Politicians know this too. Their talk is meaningless.

Gerard
May 31, 2021 9:45 pm

It’s never been about oil or the climate. It’s just about damaging Western economies.

michel
June 1, 2021 12:37 am

Yes, this is quite correct. And it raises the usual question, which I have referred to many times.

Why does the global warming activist movement continually keep proposing actions which their own theory says will be totally ineffective?

Why do they never propose the actions which, according to their theory, are both effective and necessary.

Some examples:

— We never hear of attempts to reduce China’s coal use. If they are right, this will all by itself produce a catastrophe for civilization on earth.

— They never propose the abolition of the personal car in the West. This, far more than the substitution of wind and solar for conventional generation, would actually reduce Western CO2 emissions. And without doing that, and making the concomittant changes it would require to living, shopping, and working, there is no way the West is going to get to zero carbon. The concomittant changes would be wholesale movement of population into high density urban housing, and moving workplaces and shopping of leisure into location where people can walk bike or take public transport to work.

Shorthand: abolish the suburbs and the car. Its never even talked about.

— We never hear demands that China, India etc shall reduce their total CO2 emissions. The stance is that if the West gets to zero carbon, everything will be fine, when according to the theory it will on the contrary still be headed for the cliff, because the West is only doing around 20-25% of global emissions.

— Why do they keep talking about per capita and historical emissions? Historical emissions are unchangeable. Per capita emissions are immaterial, what counts, according to the theory, is the total tonnage being emitted now and in the future. Yet another example of focusing on the immaterial while refusing to address the issues which the theory says are the driving forces to imminent catastrophe.

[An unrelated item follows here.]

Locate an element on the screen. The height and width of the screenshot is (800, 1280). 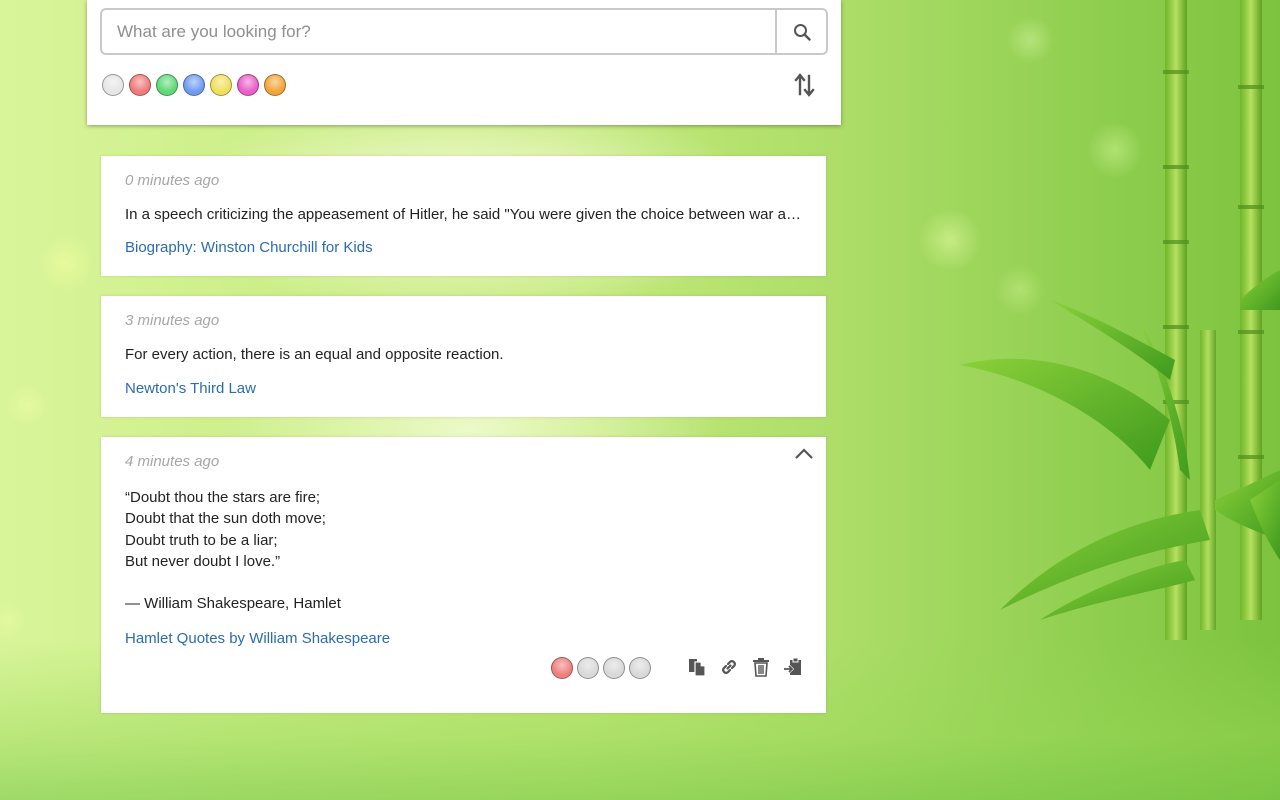
clip-color-red-selected is located at coordinates (562, 668). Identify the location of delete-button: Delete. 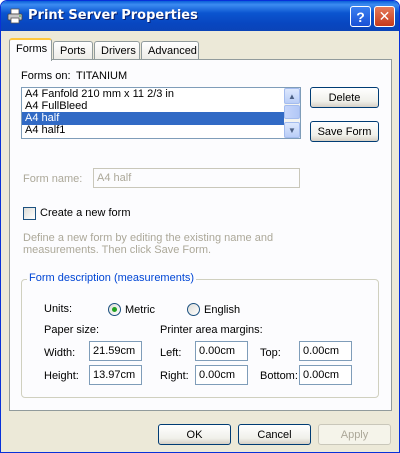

It is impossible to make sense of the social phenomenon of the modern Green movement without giving an explanation of why its followers continually advocate doing things which, according to their theory, will have no effect in saving human civilization from collapse, while refusing to advocate or even mention the things which their theory requires and which would, in its own terms, be effective.

You also have to ask why pointing this out is so politically toxic that doing so will get the poster immediately banned from almost any mainstream forums or discussion groups.

Warren
June 1, 2021 4:43 am

BP is the worst. It’s run by an extreme looney. Sell your BP shares ASAP.

2hotel9
June 1, 2021 6:15 am

It is long past time we went after these lawfare scumbags, teach them what war really is so their children’s children will tremble in terror at its mention.